Authentication Issues: Credentials Format

Playwright's proxy authentication requires credentials in the username and password fields of the proxy object. Embedding credentials in the server URL string (http://user:pass@host:port) does not work reliably across all Playwright versions and browsers.[3]

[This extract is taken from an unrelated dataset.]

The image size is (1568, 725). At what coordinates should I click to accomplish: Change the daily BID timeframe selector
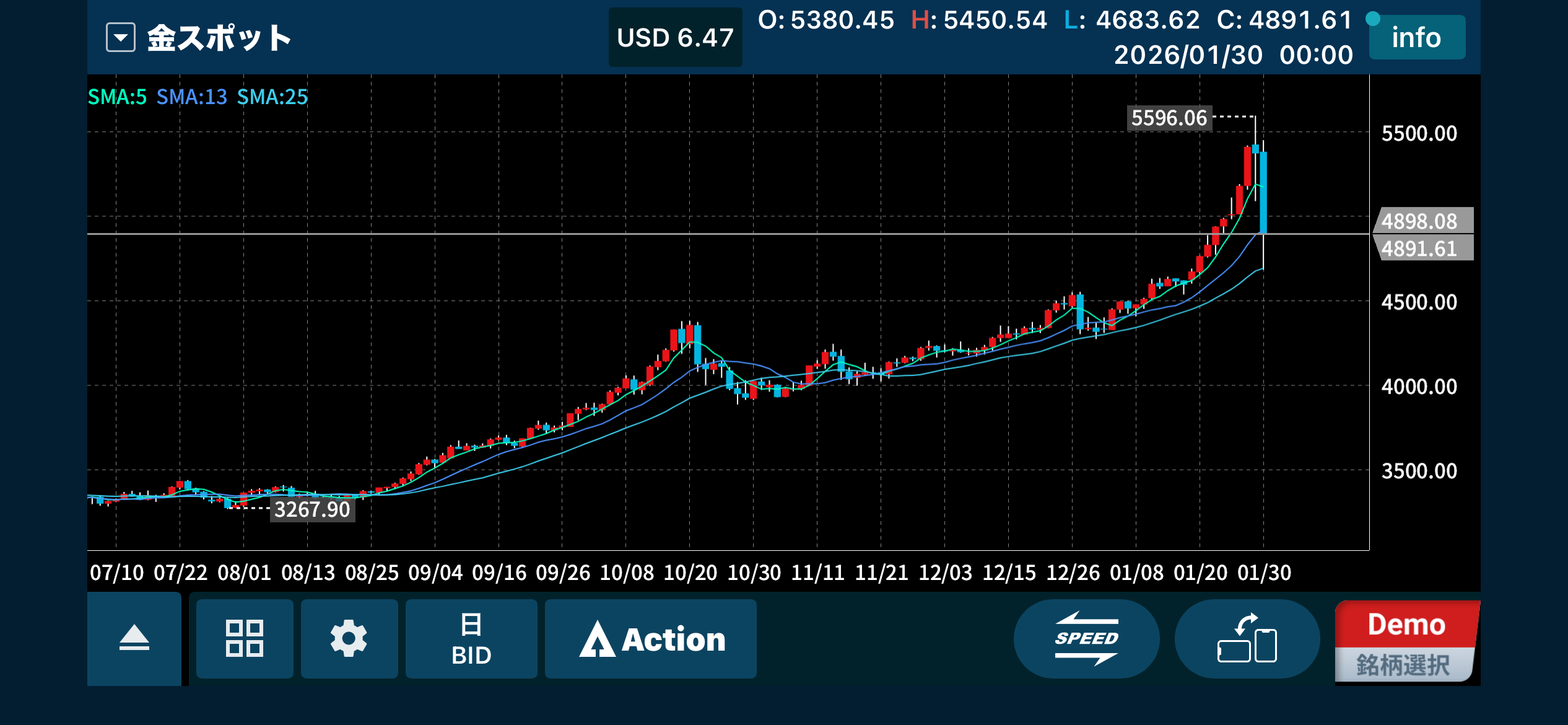471,638
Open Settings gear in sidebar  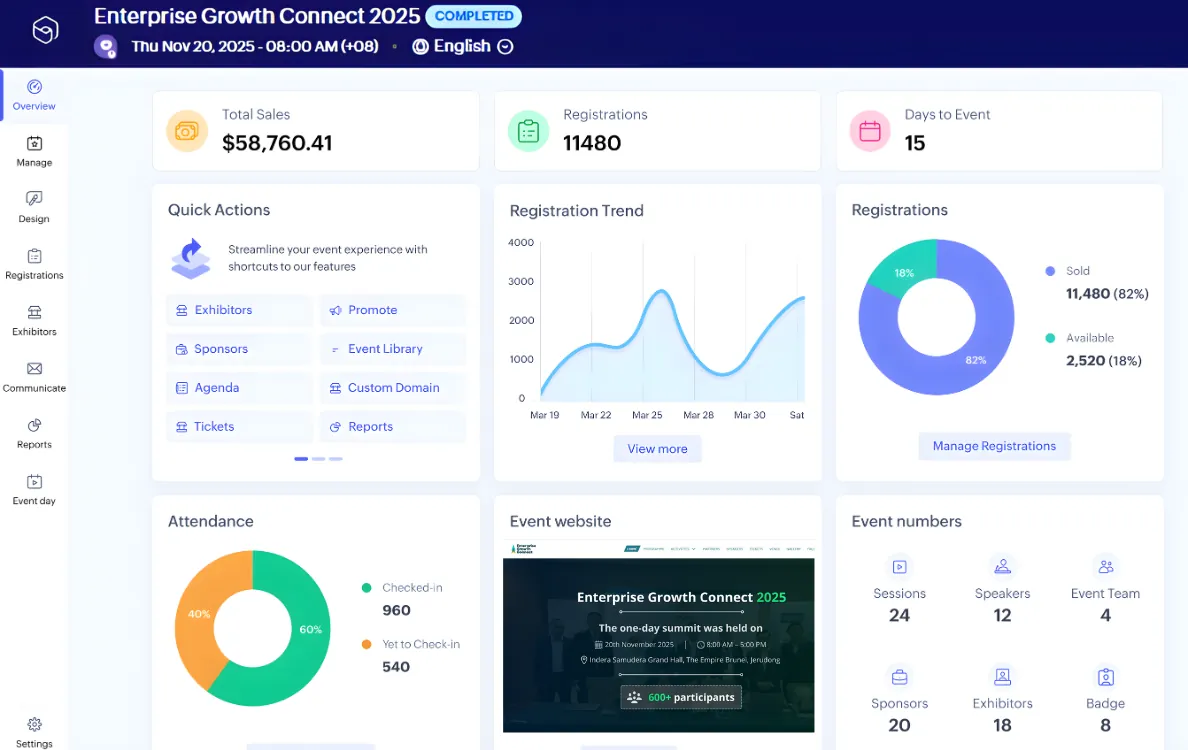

// ❌ WRONG — credentials in URL (unreliable)
proxy: {
  server: 'http://username:password@gate.nstproxy.io:8080'
}

// ✅ CORRECT — credentials in separate fields
proxy: {
  server:   'http://gate.nstproxy.io:8080',
  username: 'username',
  password: 'password',
}

// ✅ ALSO CORRECT — IP whitelisting (no credentials needed)
// Register your server IP in the Nstproxy dashboard whitelist first
proxy: {
  server: 'http://gate.nstproxy.io:8080'
}

Proxy Bypass Rules

Playwright's bypass field accepts a comma-separated list of hosts that should skip the proxy. There are two important behaviours to understand:[1]

  • Loopback bypass by default: Playwright adds <-loopback> to Chromium's --proxy-bypass-list automatically. This means localhost and 127.0.0.1 always bypass the proxy unless you explicitly disable this with the environment variable PLAYWRIGHT_DISABLE_FORCED_CHROMIUM_PROXIED_LOOPBACK=1.
  • Bypass syntax: Use dot-prefixed domains (.example.com) for subdomain matching. IP ranges require CIDR notation. Spaces after commas in the bypass string cause parsing issues in some versions.
// Bypass syntax examples
proxy: {
  server:  'http://gate.nstproxy.io:8080',
  bypass:  '*.internal.company.com,.local,192.168.0.0/24',
  // ⚠️ No spaces after commas — some versions parse incorrectly with spaces
}

// Allow localhost through proxy (disable automatic loopback bypass)
// Set environment variable before launching:
// PLAYWRIGHT_DISABLE_FORCED_CHROMIUM_PROXIED_LOOPBACK=1

Docker and CI Environment Issues

Playwright proxy issues in Docker and CI pipelines have different root causes than local development failures. The most common patterns:

🐳

Proxy Unreachable Inside Docker Container

If your proxy is running on the host machine and you reference it as localhost in the Playwright config, it will fail inside a Docker container — localhost inside the container refers to the container itself, not the host. Use host.docker.internal (Docker Desktop on Mac/Windows) or the host's bridge IP (172.17.0.1 on Linux) instead.

🔧

Corporate Proxy in CI (GitLab, GitHub Actions)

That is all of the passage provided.